The first of her three standards albums, 1983's
"What's New," paved the way for countless pop stars -- most
recently, Rod Stewart -- to use the classic songbooks of George
Gershwin and Cole Porter as an acceptable career move.
But Ronstadt remembers her management fearing
commercial suicide. "They were afraid I was throwing my career away
with two hands," she recalls. "I just didn't pay any attention."
The albums were big sellers, and any resistance
from the older generation was countered by support from the likes of
Rosemary Clooney. "Her feeling was that it was a sin to throw those
songs out," Ronstadt remembers. "The fact that we just threw them
all out in the '60s was an appalling waste. To rescue them from the
elevators was important."
A 1980 stint in the New York Shakespeare
Festival's production of "The Pirates of Penzance" turned the corner
on a career that previously ran the pop gamut.
Ronstadt's 1974 breakthrough album, "Heart Like A
Wheel" established her knack for giving new life to familiar, but
somewhat forgotten songs: "You're No Good" (first recorded by Betty
Everett) and "When Will I Be Loved" (the Everly Brothers) charted in
the top five.
"I always said, `You don't have to be original.
You just have to be authentic,' " she notes.

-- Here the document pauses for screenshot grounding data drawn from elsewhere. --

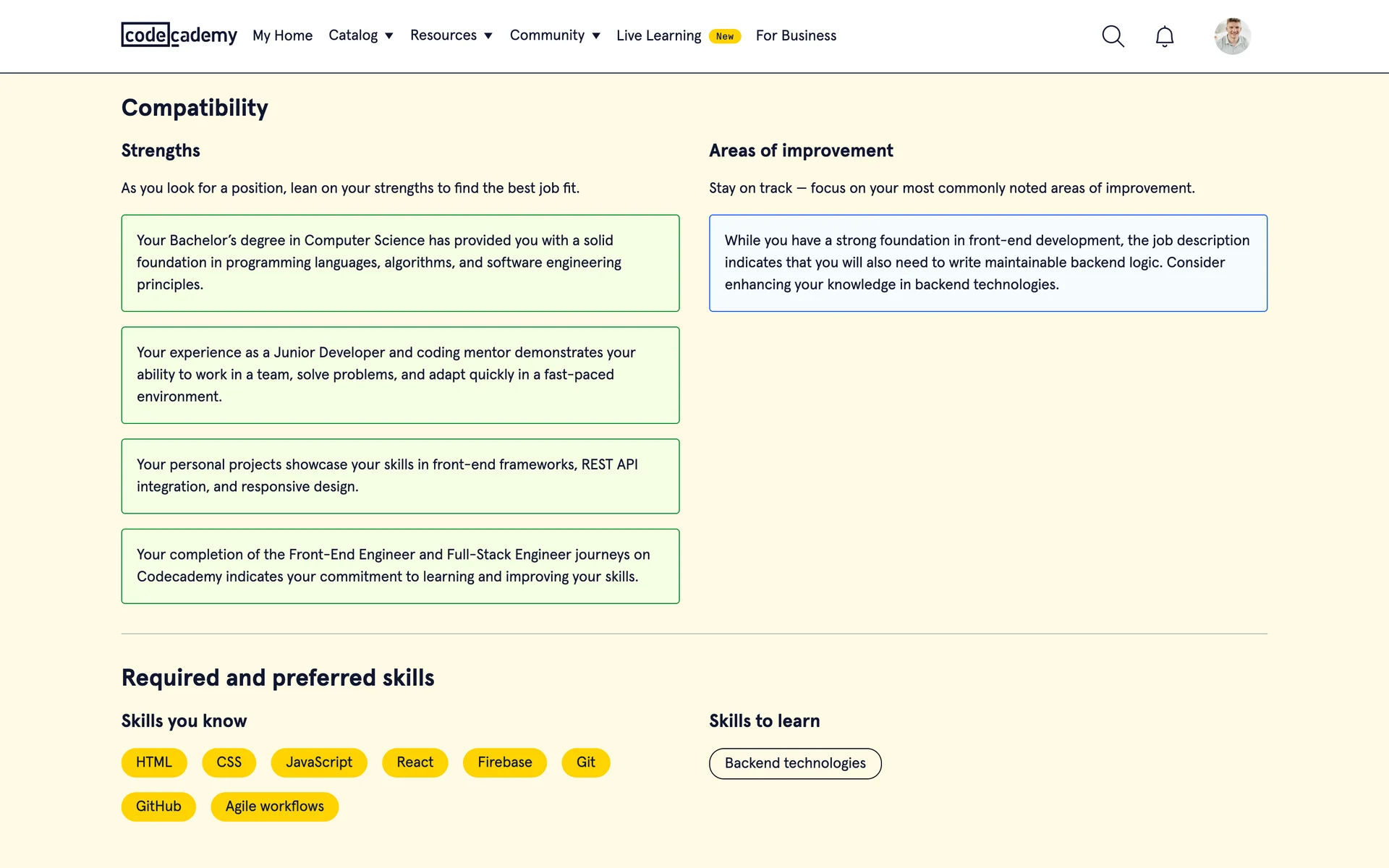Click the Backend technologies skill chip

pos(795,764)
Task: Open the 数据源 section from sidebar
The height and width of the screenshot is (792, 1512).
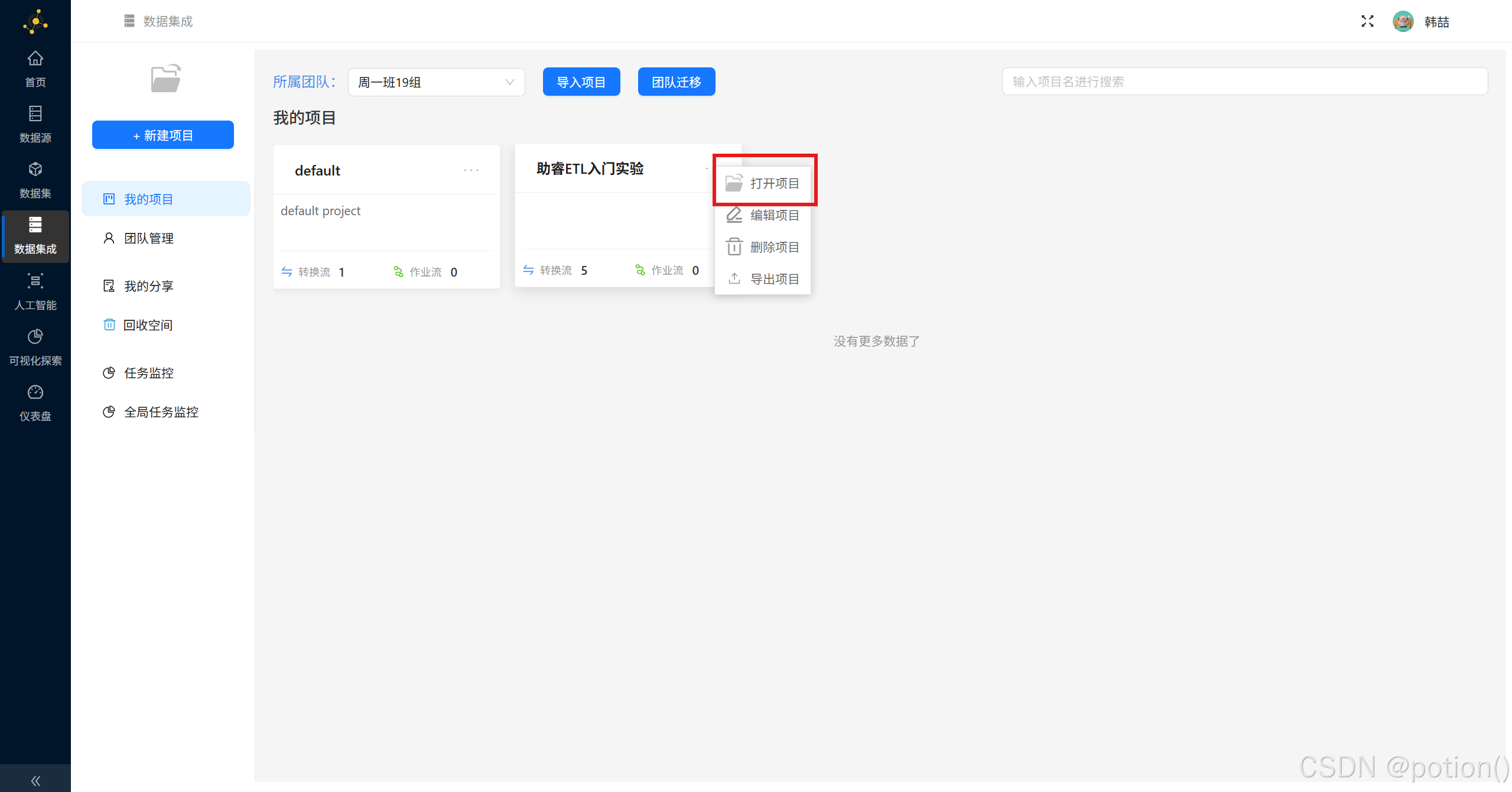Action: pos(35,113)
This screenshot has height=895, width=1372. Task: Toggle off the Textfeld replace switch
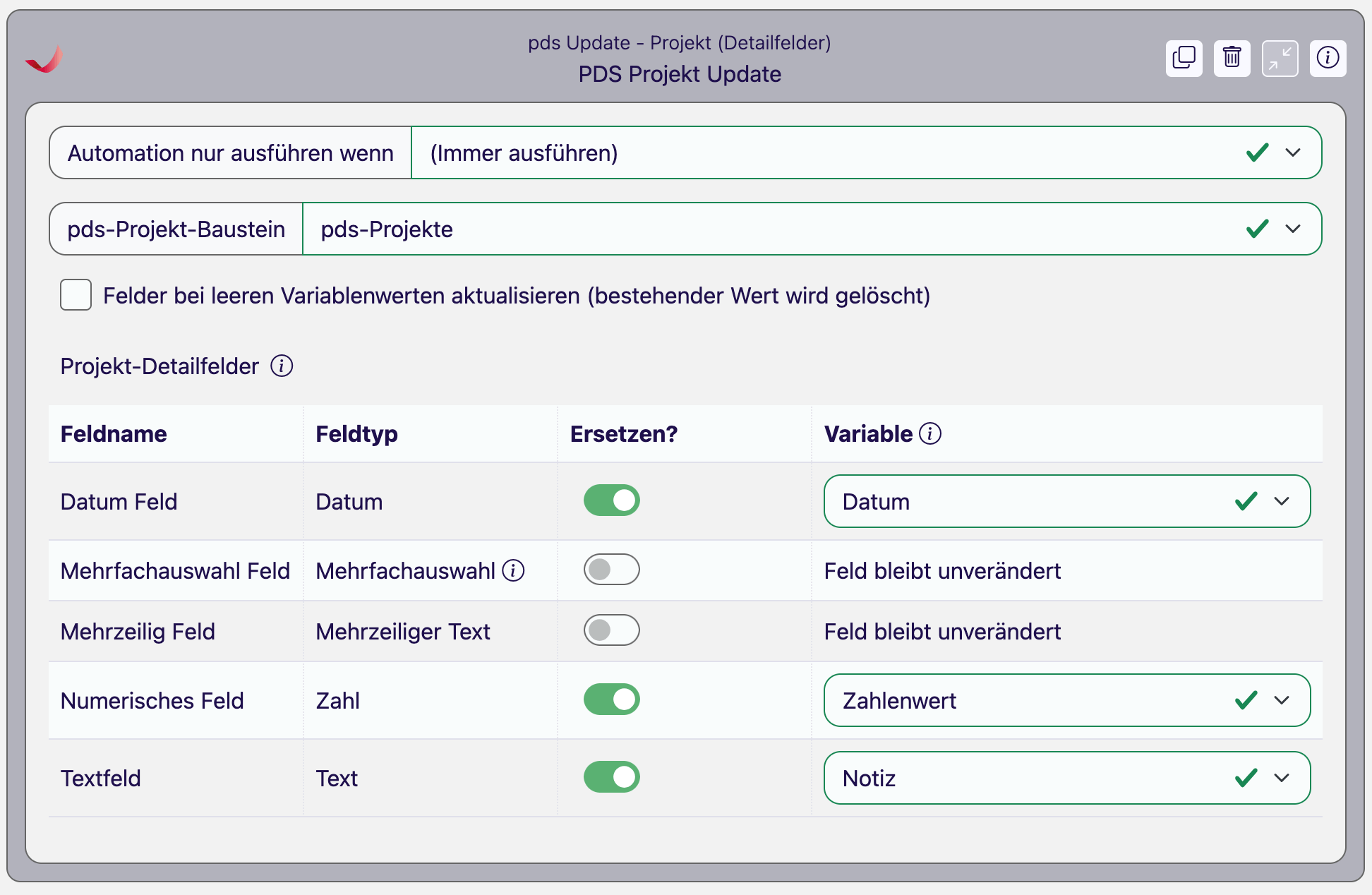611,777
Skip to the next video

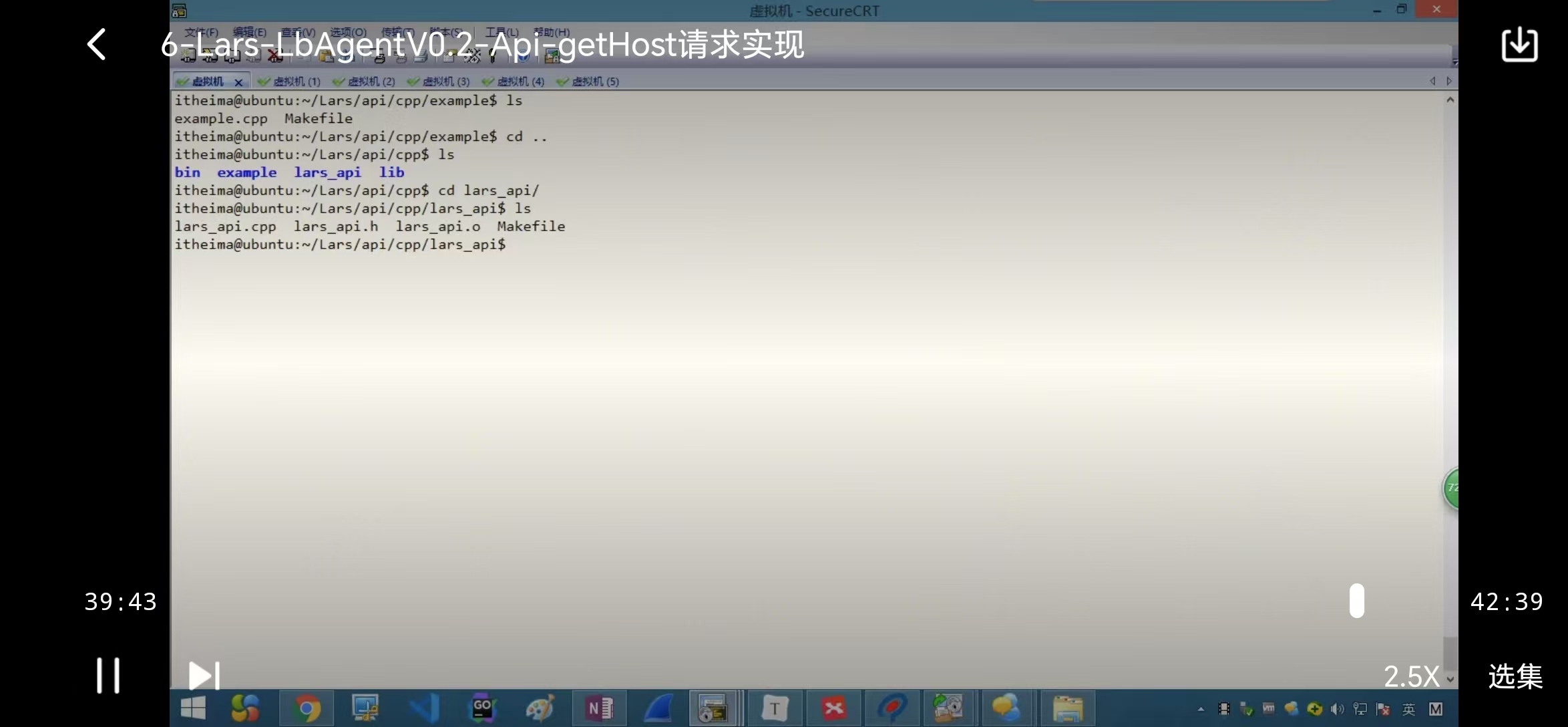204,676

By 1980, she had voiced everything from
country-rock to new wave and sold more than 17 million albums. But
after "Pirates," Ronstadt stopped listening to the radio and
"started studying standards, opera and Mexican music. Those three
major forms of music I just internalized, and it took me about 15
years to do that."
Her past makes it easy to structure her current
show as a guided tour of "the American songbook," she says. The
standards in the first set give way to rock 'n' roll with a
downsized band in the second half.
But fans shouldn't expect to hear every one of
their old favorites. Some songs "are not who I am anymore," she
explains.
"Your story changes as your life goes on. We're
not one self or editions of ourselves. You can carry those
(editions) over, and they add weight to the current edition, but
some songs don't lend themselves that well. They really need to stay
back there for that particular moment."
The singer's political profile -- including her
late '70s relationship with former California governor Jerry Brown
-- are a past edition that does linger. "I've been dedicating
`Desperado' every night to Michael Moore, trying to get people to go
see `Fahrenheit 9/11,' " she says.
"They say the country is evenly divided, and boy
is that true. One half of the audience cheers and the other half
boos."
"I don't understand this country sometimes and I
really fear for it," she adds. "The government is making everybody
in the world hate us, including the people that used to be our
friends."
Anyone who disagrees with that is welcome to get
in line, behind whoever she manages to rile at the Aladdin this
time.
"I keep hoping that if I'm annoying enough to
them, they won't hire me back," she says with a laugh.